Ampelstreit: „Ich frage für einen Freund“ – Scholz sucht Rat zur Befriedung der Koalition
Berlin. Drei Tage nach den Wahlen in Thüringen und Sachsen hat sich Bundeskanzler Olaf Scholz (SPD) bei einem Bürgergespräch den Fragen der Bürger gestellt. Dabei reagierte er mit Ratlosigkeit auf eine Frage nach dem Erscheinungsbild seiner Ampel-Koalition.
Ein Erzieher wollte bei der Veranstaltung in Berlin von ihm wissen, wie Scholz sich die Unstimmigkeiten und Indiskretionen in der Regierung erkläre. „Das ist wie so ein kleiner Haufen von Kindern: Der eine sagt das eine, der andere sagt das andere, und es wird alles nach außen kommuniziert“, meinte der 48-jährige Fragesteller, der an einer evangelischen Schule in Berlin-Pankow tätig ist.
Scholz antwortete: „Die Wahrheit ist: Sie haben recht.“ Dann sagte er zu dem Erzieher: „Jetzt ist die Frage: Welches Patentrezept haben Sie?
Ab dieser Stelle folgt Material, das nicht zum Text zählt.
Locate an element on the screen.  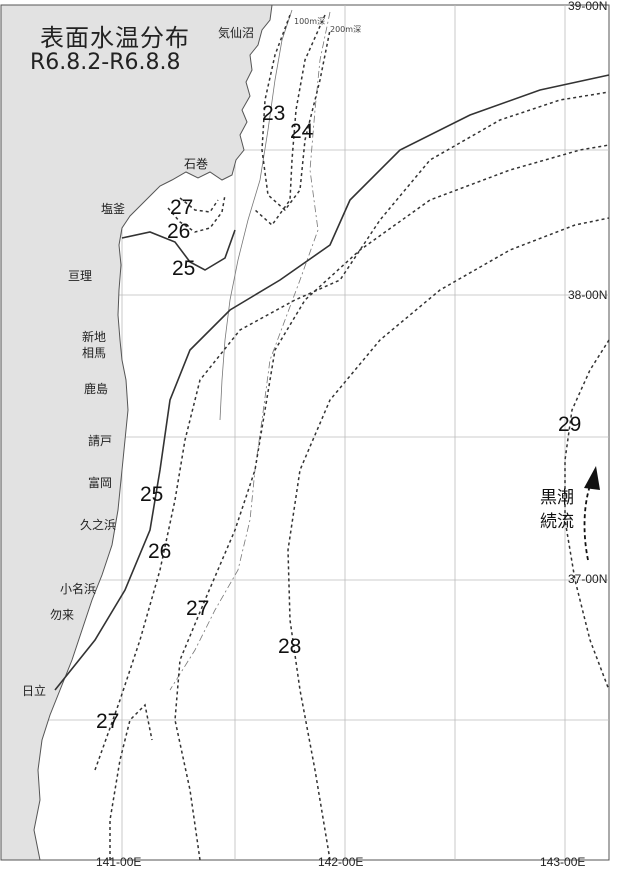
place-shinchi: 新地 is located at coordinates (94, 337).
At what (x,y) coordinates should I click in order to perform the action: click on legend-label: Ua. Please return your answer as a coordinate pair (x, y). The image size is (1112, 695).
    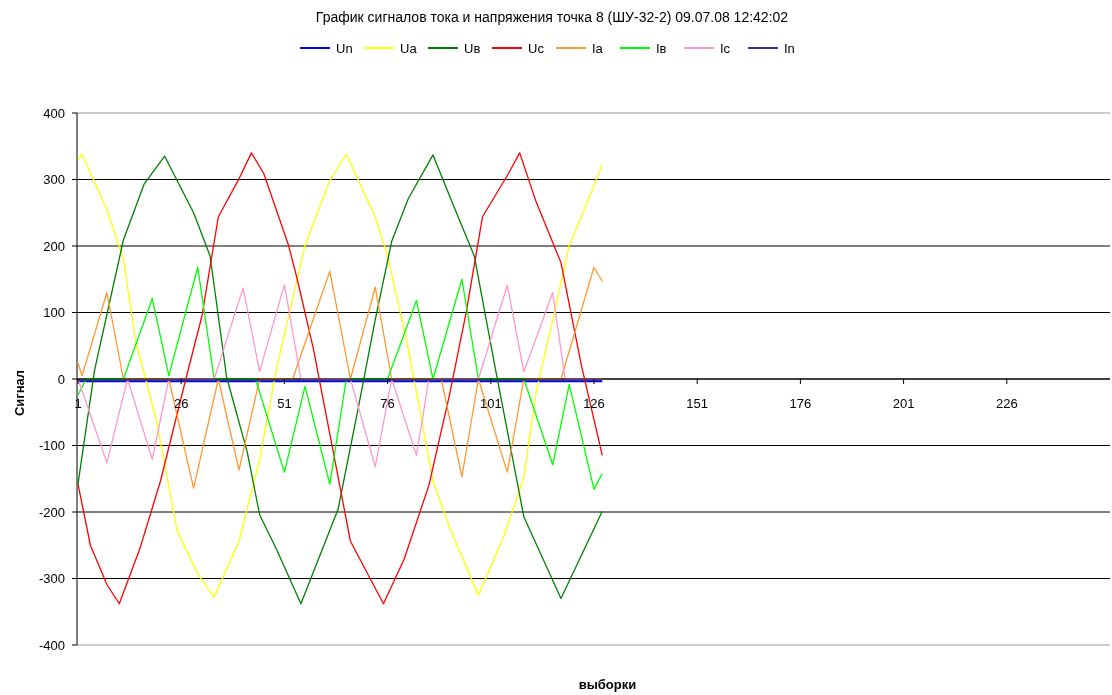
    Looking at the image, I should click on (409, 48).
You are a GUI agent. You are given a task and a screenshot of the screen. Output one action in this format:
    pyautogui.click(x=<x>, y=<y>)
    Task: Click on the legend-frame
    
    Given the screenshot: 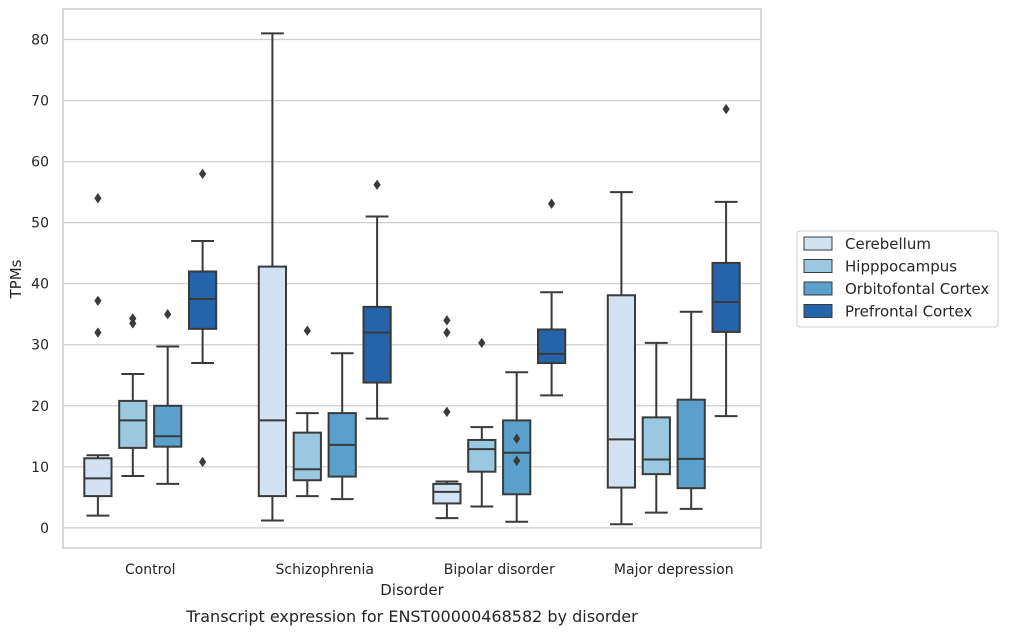 What is the action you would take?
    pyautogui.click(x=898, y=279)
    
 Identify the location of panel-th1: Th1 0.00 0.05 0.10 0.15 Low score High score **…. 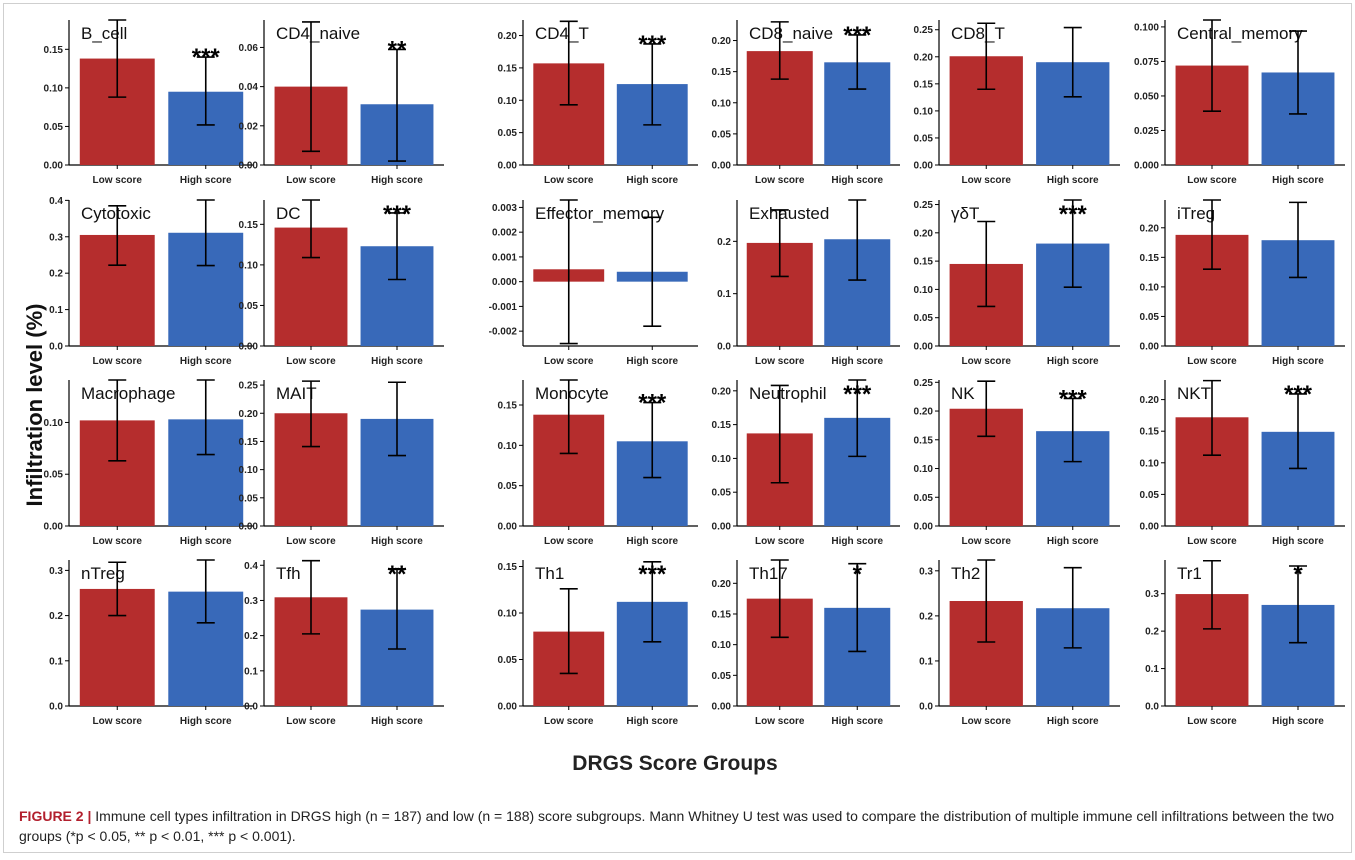
(598, 644).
Ich meine, ich frage für einen Freund.“
Er habe „drei ummantelte Räume, wo niemand hören würde, was die Leute sagen“, erzählte Scholz noch – offensichtlich mit Verweis auf abhörsichere Besprechungsräume der Regierung – und blickte dann ratlos. Auf eine Nachfrage wiederholte er nur noch: „Sie haben recht.“
Einer Bemerkung des Fragestellers widersprach Scholz aber. Dass er mit Finanzminister Christian Lindner (FDP) ständig gegensätzlicher Meinung sei, ließ er nicht gelten. „Das ist bisher selten vorgekommen“, betonte er.
Scholz setzt auf weitere Maßnahmen in Migrationspolitik
Scholz deutete zudem an, dass die Bundesregierung weitere Maßnahmen in der Migrationspolitik ergreifen könnte. „Es geht darum, irreguläre Migration zurückzudrängen“, sagte der SPD-Politiker. Die Ampel-Regierung habe bereits ein großes Maßnahmenpaket vorgelegt.
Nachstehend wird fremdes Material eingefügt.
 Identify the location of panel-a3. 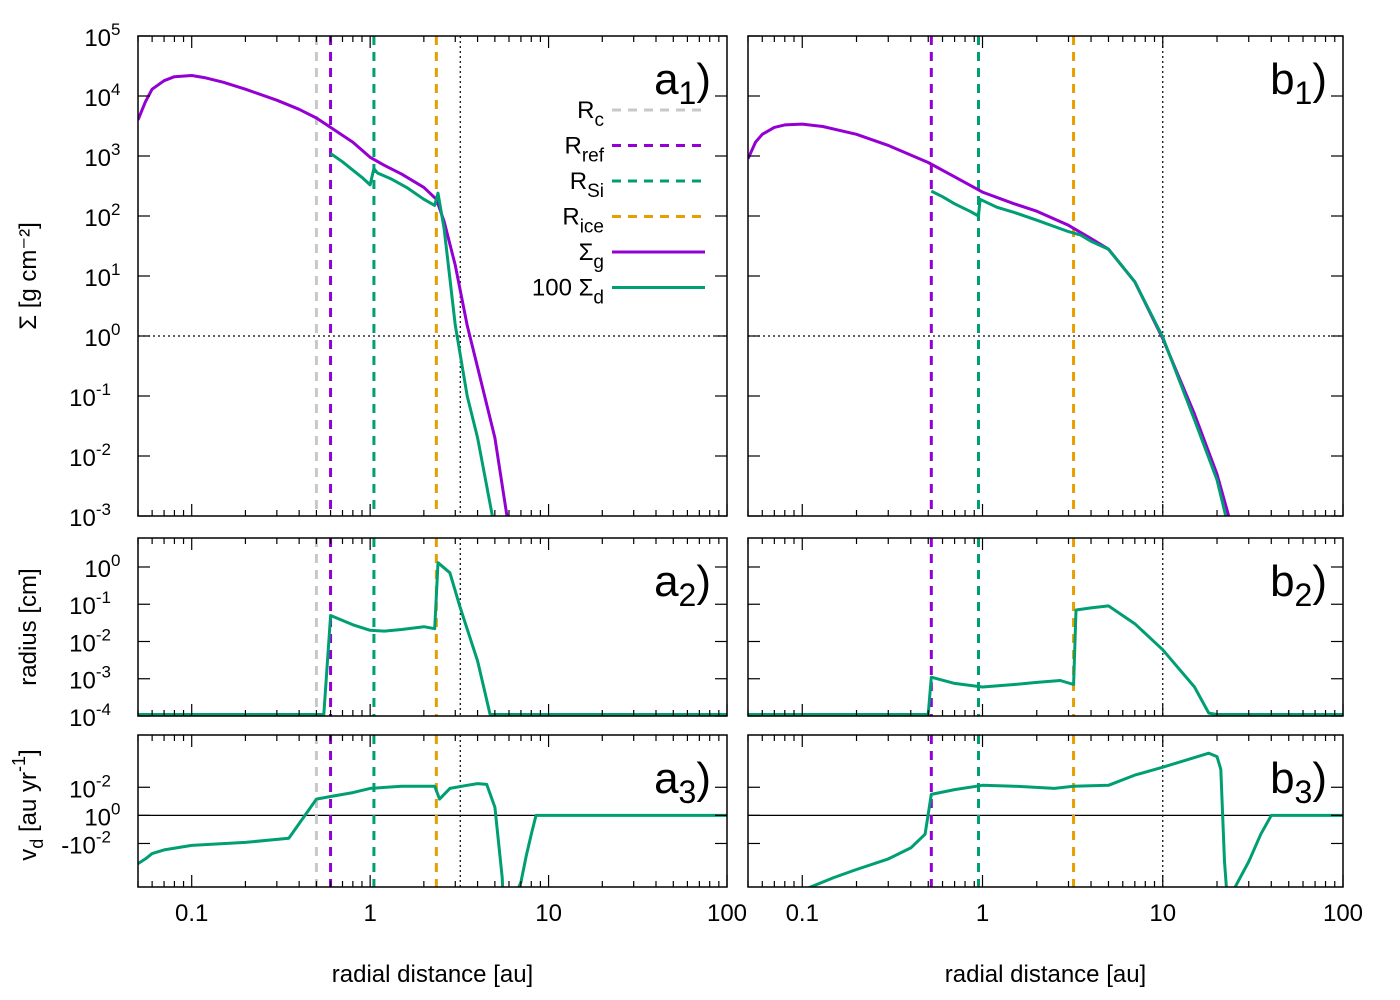
(432, 811).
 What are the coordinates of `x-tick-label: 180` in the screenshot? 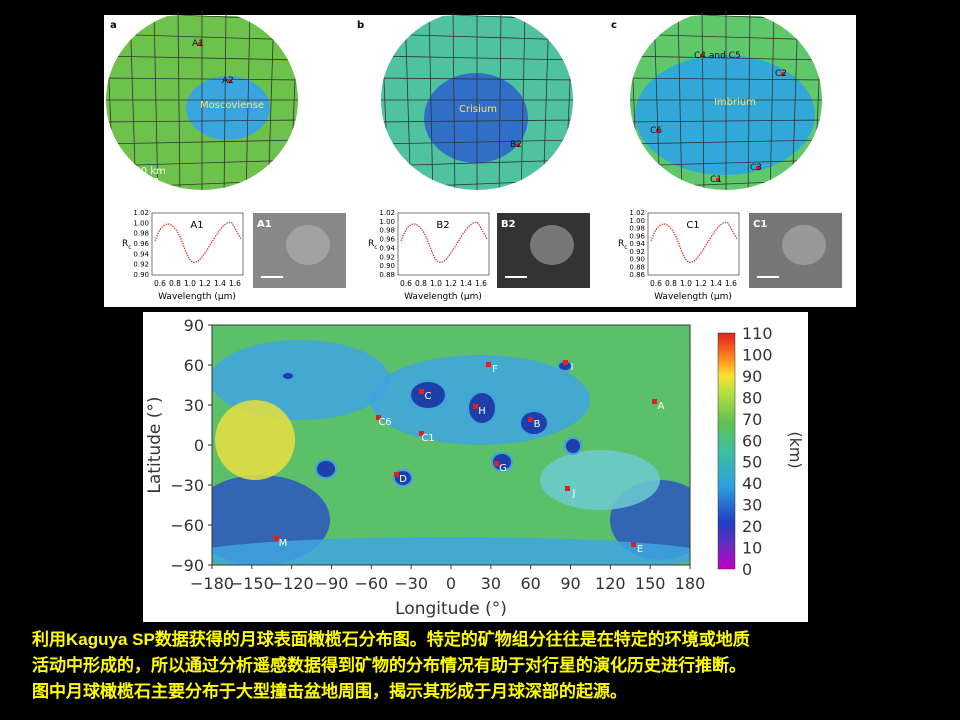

„Wenn es super gut läuft, schaffen wir es, auf alles das weitere Maßnahmen aufzusetzen, auf die wir uns mit der Opposition verständigen. Mir wäre es recht“, betonte der Kanzler mit Blick auf die Gespräche zwischen Bundesregierung, Ländern und Union.
Scholz erwähnte, dass die Bundesregierung wie von ihm angekündigt nach monatelanger Vorbereitungen seine Zusage umgesetzt habe, Straftäter nach Afghanistan abzuschieben. „Dies ist ein Zeichen an die Gesellschaft, ein Zeichen an Straftäter, dass sie nicht darauf rechnen können, dass sie hier bleiben können“, betonte der Kanzler.
Auf eine kritische Nachfrage nach dem Bürgergeld betonte Scholz: „Jeder der kann, soll auch arbeiten“. Die Regierung sei derzeit dabei, „die ganzen Gesetze dahin zu schrauben“.